"Kennington Park Road - water entering from north-east," called out the officer in charge and another marker was moved up. The pattern was becoming clear; the surge had spilled over in Bermondsey and was cutting across the bend in the river into Lambeth. By the time the tide overtopped on the other side, along the Albert Embankment, people trying to escape southwards would find themselves trapped with the river at their backs. His thoughts were interrupted by an urgent shout from Carswell."Derek," the Controller's face was pale with dismay, "it's the Undergound," he said in an unnaturally high voice."They still have passengers in the tubes."
It's panic on the streets of London (and all up and down the eastern English coast for that matter) as hurricane force winds drive the storm of the century up the Thames, threatening seven million souls with a horrible death via an inescapable DELUGE!
After an exciting opening with a threatened freighter in the North Sea and reports of record surges from coastal towns, we quickly bog down into bureaucratic exposition as Peter Collins (Flood Room officer on standby) and displaced Kiwi Derek Thompson (Chief Engineer to the London City Council) feel out the first warning signs and begin their doomed attempts at prodding the system into action. We know exactly how that's going to go, don't we ... This is a necessary part of any disaster narrative, the pregnant menace, the foreknowledge that something's terribly wrong. We spend a little too much time here, though, and the first third of the story starts to feel like we're wading through hip deep water, sloshing and straining to make any progress. Eventually the storm arrives and things really get bent, as we're hoping, but it's rough going getting there, with too much back and forth with a slimy Labour pol named Miles Wendoser doing everything he can to stymie emergency efforts for fear of panic. Big mistake, we know! Wendoser is a plastic politician in the Tony Blair mold, with no real principles or scruples beyond what's best for his image in any given moment. Oh yes, and to make things worse, the American President is due for a tour!
• • • • •
- **EXERCISE**: Could you return everything in the flood novel review from "It's panic on" down to "an inescapable DELUGE!", copied word for word? The rows that follow come from a separate source and are unrelated to the flood novel review.
• • • • •
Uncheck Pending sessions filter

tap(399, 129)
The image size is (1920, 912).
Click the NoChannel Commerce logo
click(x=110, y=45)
• • • • •
- **ANSWER BOX**:
It's panic on the streets of London (and all up and down the eastern English coast for that matter) as hurricane force winds drive the storm of the century up the Thames, threatening seven million souls with a horrible death via an inescapable DELUGE!